PROVIDED TEXT Block Start

And I'm betting she's way too smart to fall for that.

SavTeacher
SavTeacher

There must be some confusion, Georgia is a right to work state.  In as much, we do not have teacher unions. We do not have collective bargaining.  We have associations, but we can still be fired for cause or no cause.  Get the facts.  Much of the opposition was grass roots.

Starik
Starik

@SavTeacher The teacher unions we don't have lobby and advertise effectively. If it walks like a duck...

E Pluribus Unum
E Pluribus Unum

@Starik @SavTeacher

I support private sector and 

public sector unions ,but I will 

not make negative comments

 about Secretary DeVos. 

The focus will stay on the issues

and the goal is to  prevent any

 policy that damages the viability

of public education for all students.

I expect constituents,city/state 

officials,and educational stakeholders 

to oppose any policy,or law( within the confines ofthe political system and the courts) that places at risk the viability of public education for all students. Most

 states and many school districts already have charter schools.

PROVIDED TEXT Block End

→ **TASK DETAILS**: In the comment thread, what kind of state does SavTeacher say Georgia is?

MATERIAL SHOWN Block Start

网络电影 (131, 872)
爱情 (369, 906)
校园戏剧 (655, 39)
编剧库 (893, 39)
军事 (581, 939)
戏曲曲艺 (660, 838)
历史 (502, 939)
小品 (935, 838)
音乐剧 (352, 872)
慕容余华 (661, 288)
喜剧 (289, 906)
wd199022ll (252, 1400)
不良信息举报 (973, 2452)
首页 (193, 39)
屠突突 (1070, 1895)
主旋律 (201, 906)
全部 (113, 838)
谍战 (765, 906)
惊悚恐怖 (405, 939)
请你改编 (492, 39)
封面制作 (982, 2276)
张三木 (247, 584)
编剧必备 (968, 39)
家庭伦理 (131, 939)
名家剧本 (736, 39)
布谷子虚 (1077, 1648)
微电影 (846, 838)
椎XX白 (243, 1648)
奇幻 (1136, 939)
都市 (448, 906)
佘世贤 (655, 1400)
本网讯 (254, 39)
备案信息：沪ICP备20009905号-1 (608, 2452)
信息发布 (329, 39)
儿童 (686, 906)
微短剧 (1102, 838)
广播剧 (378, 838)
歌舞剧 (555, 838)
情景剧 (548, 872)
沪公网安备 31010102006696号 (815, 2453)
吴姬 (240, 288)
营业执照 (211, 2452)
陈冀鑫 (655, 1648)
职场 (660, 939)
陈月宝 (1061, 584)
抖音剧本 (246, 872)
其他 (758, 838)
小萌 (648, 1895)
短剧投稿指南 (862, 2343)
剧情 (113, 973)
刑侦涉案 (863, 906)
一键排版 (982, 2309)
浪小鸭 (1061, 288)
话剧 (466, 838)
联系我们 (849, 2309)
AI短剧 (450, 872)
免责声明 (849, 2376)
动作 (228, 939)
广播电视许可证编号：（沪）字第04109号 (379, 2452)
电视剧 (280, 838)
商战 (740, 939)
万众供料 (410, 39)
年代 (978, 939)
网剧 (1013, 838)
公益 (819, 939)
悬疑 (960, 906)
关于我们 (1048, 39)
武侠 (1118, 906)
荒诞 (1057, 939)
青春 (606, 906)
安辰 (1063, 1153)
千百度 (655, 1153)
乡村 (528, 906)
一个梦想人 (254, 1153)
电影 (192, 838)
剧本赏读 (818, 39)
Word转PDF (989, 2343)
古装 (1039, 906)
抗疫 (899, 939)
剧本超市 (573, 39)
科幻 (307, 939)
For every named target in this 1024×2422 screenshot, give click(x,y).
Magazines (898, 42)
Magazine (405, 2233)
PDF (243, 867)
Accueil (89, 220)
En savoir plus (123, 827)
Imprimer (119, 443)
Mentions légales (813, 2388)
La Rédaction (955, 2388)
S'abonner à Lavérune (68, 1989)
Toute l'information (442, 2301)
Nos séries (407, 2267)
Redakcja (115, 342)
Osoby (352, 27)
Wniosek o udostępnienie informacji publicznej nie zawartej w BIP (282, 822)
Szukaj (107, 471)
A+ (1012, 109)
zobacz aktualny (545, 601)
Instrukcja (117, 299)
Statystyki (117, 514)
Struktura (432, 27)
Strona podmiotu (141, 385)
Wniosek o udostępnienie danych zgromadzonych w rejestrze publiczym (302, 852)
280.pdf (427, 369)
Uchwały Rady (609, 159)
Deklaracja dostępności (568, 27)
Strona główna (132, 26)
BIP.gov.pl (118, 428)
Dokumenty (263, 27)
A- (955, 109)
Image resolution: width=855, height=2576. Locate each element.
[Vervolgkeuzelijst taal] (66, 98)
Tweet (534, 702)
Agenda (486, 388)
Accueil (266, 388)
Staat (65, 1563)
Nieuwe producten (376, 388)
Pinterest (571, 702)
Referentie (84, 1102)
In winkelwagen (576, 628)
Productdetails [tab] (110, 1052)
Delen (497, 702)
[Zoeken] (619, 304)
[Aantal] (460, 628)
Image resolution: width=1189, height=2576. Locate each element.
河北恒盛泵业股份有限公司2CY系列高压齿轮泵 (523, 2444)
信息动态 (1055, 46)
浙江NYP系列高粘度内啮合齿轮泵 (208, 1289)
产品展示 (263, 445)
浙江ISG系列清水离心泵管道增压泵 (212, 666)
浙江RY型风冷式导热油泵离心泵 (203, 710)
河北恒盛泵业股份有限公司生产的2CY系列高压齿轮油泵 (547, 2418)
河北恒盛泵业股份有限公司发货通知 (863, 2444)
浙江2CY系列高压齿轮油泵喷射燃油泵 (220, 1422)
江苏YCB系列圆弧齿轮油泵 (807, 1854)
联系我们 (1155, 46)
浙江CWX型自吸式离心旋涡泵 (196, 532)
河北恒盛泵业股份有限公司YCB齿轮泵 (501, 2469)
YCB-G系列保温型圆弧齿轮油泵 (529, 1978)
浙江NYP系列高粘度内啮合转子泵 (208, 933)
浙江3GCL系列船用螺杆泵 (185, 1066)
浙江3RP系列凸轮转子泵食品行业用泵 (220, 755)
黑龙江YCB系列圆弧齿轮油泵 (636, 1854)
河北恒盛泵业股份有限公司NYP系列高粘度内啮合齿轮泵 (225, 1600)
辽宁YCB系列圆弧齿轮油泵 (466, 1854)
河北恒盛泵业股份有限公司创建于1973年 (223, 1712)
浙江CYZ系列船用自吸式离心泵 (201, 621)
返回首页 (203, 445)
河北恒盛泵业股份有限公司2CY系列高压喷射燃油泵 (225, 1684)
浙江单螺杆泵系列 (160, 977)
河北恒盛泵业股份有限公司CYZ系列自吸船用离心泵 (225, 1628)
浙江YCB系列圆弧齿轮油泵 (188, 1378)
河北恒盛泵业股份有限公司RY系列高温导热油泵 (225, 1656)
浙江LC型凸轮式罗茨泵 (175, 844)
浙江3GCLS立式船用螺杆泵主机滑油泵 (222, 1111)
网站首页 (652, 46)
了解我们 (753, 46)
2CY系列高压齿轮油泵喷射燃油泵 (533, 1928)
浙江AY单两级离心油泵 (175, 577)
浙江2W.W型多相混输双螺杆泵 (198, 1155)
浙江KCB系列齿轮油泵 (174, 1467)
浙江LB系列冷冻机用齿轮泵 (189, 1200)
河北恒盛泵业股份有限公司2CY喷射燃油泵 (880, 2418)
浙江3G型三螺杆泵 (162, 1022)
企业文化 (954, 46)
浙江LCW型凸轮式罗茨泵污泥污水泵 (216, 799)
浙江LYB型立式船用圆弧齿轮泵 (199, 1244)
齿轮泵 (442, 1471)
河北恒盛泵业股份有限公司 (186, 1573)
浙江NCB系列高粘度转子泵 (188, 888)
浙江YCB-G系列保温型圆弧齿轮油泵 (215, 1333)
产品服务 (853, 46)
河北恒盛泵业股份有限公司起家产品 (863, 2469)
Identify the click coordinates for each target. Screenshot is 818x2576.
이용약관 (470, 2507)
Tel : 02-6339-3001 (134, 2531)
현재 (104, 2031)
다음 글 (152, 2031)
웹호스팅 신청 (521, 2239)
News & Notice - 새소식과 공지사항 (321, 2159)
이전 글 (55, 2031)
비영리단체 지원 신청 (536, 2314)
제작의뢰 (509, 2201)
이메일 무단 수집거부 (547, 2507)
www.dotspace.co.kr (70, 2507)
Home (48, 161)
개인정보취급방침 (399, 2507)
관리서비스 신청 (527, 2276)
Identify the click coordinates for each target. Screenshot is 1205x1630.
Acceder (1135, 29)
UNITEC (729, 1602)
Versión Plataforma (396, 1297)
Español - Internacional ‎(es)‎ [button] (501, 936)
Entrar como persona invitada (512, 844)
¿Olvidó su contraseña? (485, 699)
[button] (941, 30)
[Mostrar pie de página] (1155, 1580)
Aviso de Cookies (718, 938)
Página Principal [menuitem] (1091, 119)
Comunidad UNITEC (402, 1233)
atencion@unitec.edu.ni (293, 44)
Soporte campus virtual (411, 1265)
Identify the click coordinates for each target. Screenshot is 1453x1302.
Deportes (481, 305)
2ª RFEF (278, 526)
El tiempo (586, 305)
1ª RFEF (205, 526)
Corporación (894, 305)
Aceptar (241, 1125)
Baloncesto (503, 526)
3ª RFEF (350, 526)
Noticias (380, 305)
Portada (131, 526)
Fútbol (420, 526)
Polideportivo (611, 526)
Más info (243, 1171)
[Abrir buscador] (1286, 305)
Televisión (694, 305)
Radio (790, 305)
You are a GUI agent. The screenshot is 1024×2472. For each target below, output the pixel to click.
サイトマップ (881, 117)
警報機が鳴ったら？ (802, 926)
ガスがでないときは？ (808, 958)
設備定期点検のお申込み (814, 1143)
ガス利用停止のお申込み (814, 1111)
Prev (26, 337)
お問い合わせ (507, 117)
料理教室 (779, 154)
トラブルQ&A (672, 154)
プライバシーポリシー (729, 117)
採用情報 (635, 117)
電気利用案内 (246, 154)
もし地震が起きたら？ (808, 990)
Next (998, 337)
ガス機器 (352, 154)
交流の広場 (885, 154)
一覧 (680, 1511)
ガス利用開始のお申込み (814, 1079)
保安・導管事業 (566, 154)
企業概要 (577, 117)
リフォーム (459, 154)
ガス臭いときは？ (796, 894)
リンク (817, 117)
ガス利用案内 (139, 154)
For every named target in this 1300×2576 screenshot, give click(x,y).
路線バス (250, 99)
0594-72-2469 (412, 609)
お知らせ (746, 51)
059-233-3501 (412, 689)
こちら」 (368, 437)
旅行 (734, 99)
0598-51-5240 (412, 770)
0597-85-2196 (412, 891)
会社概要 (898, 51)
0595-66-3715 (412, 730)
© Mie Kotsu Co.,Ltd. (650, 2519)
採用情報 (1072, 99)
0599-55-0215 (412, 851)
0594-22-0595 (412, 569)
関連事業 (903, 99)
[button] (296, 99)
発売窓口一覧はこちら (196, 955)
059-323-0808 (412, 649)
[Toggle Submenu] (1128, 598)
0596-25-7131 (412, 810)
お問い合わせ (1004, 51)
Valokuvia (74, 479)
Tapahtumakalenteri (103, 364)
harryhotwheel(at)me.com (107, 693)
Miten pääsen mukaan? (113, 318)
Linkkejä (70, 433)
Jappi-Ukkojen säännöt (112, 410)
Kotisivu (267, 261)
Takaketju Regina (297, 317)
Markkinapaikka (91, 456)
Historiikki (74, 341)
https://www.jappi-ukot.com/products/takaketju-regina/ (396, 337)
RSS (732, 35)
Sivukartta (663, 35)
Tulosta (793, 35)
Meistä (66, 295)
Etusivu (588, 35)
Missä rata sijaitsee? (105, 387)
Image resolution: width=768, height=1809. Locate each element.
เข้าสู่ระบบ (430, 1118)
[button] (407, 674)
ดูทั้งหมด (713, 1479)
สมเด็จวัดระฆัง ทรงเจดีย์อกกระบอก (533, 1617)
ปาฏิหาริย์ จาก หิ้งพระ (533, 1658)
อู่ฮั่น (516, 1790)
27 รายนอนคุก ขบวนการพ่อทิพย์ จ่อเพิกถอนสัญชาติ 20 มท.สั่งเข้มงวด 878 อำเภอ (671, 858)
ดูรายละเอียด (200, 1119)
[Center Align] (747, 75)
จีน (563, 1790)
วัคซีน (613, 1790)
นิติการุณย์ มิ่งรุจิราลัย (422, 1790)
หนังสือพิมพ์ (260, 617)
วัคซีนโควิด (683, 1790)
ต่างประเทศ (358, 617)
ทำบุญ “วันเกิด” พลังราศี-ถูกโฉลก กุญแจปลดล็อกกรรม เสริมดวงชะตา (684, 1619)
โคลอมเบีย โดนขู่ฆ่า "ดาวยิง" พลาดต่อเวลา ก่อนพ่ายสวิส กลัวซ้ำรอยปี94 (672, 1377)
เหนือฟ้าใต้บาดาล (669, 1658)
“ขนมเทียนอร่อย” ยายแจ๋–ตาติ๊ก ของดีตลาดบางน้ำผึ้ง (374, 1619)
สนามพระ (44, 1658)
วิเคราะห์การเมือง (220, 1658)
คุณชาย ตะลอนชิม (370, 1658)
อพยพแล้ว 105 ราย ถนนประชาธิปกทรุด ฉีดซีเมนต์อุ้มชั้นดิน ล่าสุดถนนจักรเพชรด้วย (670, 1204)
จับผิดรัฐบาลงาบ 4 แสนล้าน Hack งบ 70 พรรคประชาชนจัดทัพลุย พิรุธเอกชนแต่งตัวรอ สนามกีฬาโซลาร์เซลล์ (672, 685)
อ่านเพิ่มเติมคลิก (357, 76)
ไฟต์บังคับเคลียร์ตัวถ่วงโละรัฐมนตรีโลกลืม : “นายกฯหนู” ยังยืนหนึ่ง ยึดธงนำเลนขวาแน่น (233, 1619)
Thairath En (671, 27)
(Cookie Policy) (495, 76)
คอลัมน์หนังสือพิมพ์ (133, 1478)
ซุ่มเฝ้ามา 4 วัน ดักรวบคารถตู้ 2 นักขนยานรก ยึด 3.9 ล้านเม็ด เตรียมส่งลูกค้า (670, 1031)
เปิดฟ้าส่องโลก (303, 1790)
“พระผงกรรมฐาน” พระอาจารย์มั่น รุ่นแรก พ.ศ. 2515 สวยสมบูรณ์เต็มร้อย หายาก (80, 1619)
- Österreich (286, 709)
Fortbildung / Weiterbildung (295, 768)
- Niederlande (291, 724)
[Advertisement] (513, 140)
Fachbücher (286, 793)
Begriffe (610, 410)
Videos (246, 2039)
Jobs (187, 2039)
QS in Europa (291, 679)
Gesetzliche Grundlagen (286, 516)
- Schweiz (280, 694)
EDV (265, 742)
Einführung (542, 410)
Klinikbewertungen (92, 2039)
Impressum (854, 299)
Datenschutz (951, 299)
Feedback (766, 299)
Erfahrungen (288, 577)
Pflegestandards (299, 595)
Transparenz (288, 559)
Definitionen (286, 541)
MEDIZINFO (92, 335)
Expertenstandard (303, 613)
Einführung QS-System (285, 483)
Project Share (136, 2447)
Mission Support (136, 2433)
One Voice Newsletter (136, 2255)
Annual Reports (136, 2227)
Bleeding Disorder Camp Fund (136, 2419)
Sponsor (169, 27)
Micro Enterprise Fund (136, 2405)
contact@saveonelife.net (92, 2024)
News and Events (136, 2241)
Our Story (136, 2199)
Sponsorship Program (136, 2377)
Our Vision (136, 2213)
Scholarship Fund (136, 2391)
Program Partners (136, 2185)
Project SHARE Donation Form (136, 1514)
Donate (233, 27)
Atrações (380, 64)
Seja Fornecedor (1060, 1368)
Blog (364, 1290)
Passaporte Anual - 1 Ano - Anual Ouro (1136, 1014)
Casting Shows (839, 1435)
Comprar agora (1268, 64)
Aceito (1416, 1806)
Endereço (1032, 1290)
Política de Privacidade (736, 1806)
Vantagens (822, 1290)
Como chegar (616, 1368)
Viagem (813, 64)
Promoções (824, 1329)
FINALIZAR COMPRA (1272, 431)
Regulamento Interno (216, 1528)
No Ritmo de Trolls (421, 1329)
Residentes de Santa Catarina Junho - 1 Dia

MATERIAL SHOWN Block End

→ **THE COMPLETED TASK**: A right to work state.